Include as much of the following information as possible to help us triage and resolve the issue quickly:
- Affected contract(s) / crate(s) (e.g.
contracts/patient-registry) - Type of vulnerability (e.g. unauthorized access, integer overflow, data exposure)
- Step-by-step reproduction instructions or a proof-of-concept
- Potential impact and severity assessment
- Any suggested remediation
| Severity | Acknowledgement | Status update | Target fix |
|---|---|---|---|
| Critical | 24 hours | 48 hours | 7 days |
| High | 48 hours | 72 hours | 14 days |
| Medium | 5 business days | 7 business days | 30 days |
| Low | 10 business days | 14 business days | 90 days |
We will notify you when a fix is released and credit you in the release notes unless you prefer to remain anonymous.
We follow coordinated / responsible disclosure:
- Reporter submits a vulnerability report privately.
- Maintainers acknowledge and begin investigation.
- A patch is developed and reviewed on a private branch.
- A fix release is published on
main. - A public GitHub Security Advisory is created after the patch is deployed.
We ask that reporters not publicly disclose the vulnerability until we have released a fix or 90 days have elapsed since the initial report, whichever comes first.
This repository contains Soroban smart contracts for a decentralised healthcare system.
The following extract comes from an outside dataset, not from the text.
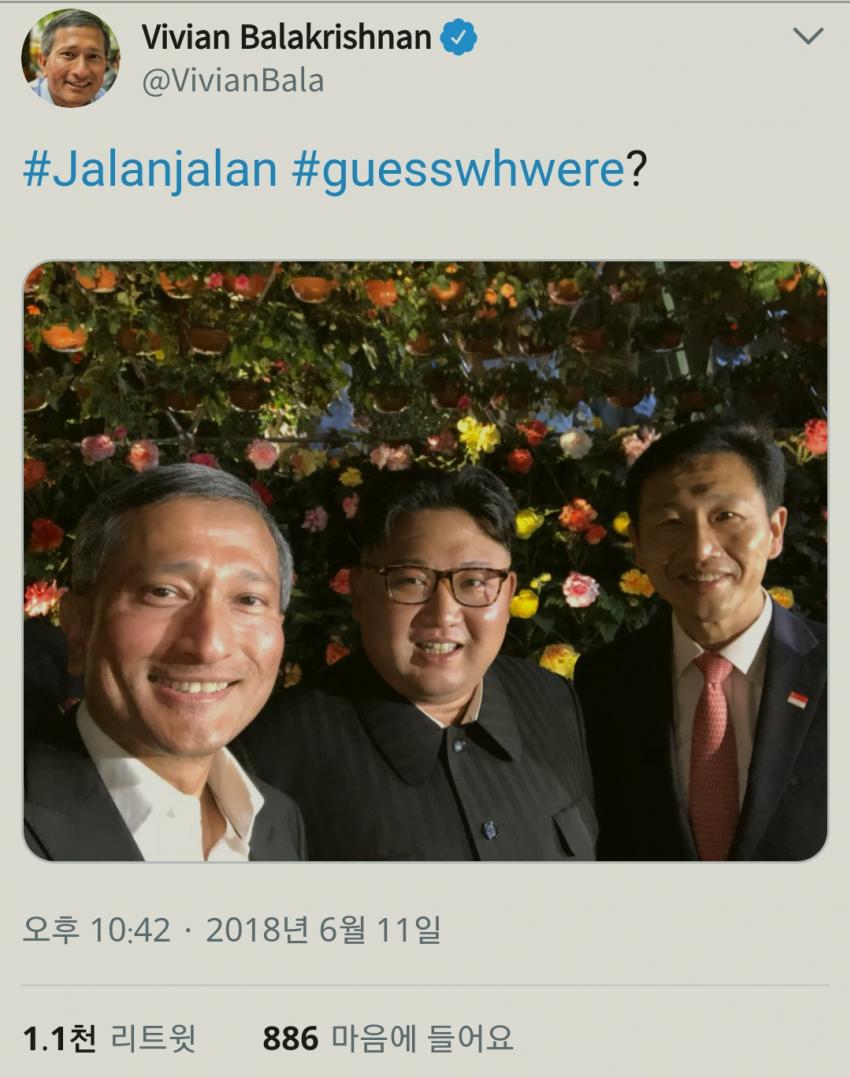
Task: Click the blue verified badge icon
Action: [458, 36]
Key security properties:
- Authentication: All state-mutating operations require
require_auth()on the relevant account. - Access control: Patient-controlled permission grants; no cross-patient data leakage.
- Input validation: All entry points validate argument ranges and types before any state change.
- No panics: Contracts return typed error variants; no
expect/unwrapin production paths. - Audit trail: Sensitive operations emit Soroban events forming an immutable audit log.
- Upgrade governance: Contract upgrades require multi-sig approval (
contracts/multisig-governance,contracts/upgrade-governance).
For contract-specific security notes, see the SECURITY.md inside each crate (e.g. contracts/allergy-management/SECURITY.md).
All contracts under contracts/ are in scope. The following are out of scope:
- Third-party dependencies (report upstream)
- Issues requiring physical access to a deployer's machine
- Social-engineering attacks
There is currently no formal bug bounty programme. Significant findings may be recognised with a public acknowledgement or a discretionary reward at the maintainers' discretion.